The oldest joke in email marketing is that the answer to every question is “It depends, and test it.” But this adage is as true today as it was when I joined the industry in 2001. What works for one company, or even 100 other companies, might not be the best approach for your brand, budget, resources and customers.
When GABPs Can Go Wrong
I almost always recommend that retail and e-commerce clients trigger the first email in a cart-abandonment remarketing series within 20 to 60 minutes of abandonment. This tactic has dramatically increased revenue and conversions for many companies that previously sent 24 hours or later.
But this might be the wrong approach for companies serving B2B customers, who often need to get a purchase order approved as part of the buying process. For these and other companies, a day later is a safe bet.

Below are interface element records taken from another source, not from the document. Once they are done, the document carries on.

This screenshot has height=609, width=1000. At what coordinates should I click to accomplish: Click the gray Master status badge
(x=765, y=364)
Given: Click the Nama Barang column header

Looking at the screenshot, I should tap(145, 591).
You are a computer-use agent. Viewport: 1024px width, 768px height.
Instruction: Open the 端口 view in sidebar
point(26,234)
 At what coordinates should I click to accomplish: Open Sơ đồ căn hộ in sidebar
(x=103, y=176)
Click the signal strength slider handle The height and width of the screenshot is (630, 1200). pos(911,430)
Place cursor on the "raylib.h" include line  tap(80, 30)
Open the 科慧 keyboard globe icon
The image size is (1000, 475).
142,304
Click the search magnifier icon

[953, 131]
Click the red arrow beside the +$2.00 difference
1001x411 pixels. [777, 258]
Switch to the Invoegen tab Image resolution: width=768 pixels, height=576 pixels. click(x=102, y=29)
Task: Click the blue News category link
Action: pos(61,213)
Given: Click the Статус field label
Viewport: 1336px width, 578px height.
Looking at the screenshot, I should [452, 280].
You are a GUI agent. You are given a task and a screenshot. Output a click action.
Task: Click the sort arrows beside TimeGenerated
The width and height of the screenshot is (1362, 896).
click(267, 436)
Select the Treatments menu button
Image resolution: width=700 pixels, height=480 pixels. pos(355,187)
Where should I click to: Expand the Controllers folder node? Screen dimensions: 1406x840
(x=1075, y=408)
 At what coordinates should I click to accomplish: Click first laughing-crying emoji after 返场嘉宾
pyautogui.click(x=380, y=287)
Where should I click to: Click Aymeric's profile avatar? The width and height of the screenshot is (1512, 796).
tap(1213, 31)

For your brand, even tried-and-true practices could cost you money. With many retailers seeing email readership at 60% or more on mobile devices, would time of day (e.g., evening, when consumers are home on desktops/laptops and tablets) instead of time after abandonment produce better results?
For B2B e-commerce companies, emailing two to three days after abandonment might produce higher conversion rates and revenue.
When to Let Your Inner Contrarian Loose
These three situations call out for a contrarian viewpoint:
1. You're new to the email team. As the newcomer, you generally have implied permission or might be expected to ask why things are done the way they are.Shortly after starting her job, a client marketer questioned her company’s tactic of resending emails only to those who hadn’t opened the first email. She tested resending to openers instead. It proved a massive success, increasing conversions and revenue significantly.
2. You're starting a new email program. So you’re getting ready to launch a pop-over on your website that asks only for an email address, as almost everyone does. In contrast, a publisher specializing in articles for parents of troubled kids asked eight content-related questions, plus name and email address, and saw a 400% lift in opt-ins and 265% increase in sales from its welcome series.
3. You're redoing/tweaking existing programs. You focus on those emails you usually send on Thanksgiving. But rather than tweaking and testing to drive more sales on Thanksgiving or Black Friday, you go in another direction.
One client sent a “Thanks” email to its subscribers and customers, withholding promotions on the day that used to be reserved for football, family and turkey. Instead of generating piles of revenue, it produced an outpouring of hundreds of emails and positive comments from customers who appreciated the simple “thank you” message.
What contrarian approaches have you tested and been successful, or proved wrong? Please share in the comments section below.
Until next time, take it up a notch.
Excellent post. Brings back memories when I was new to an email team and questioned the segmention of the emails and how they were targeted. They were targeted from the mindset of the brand, but not the consumer behavior. With one test of the updated targeted, the open rate doubled. Never stop testing and don't always take statistics at face value. Great reminder, Loren.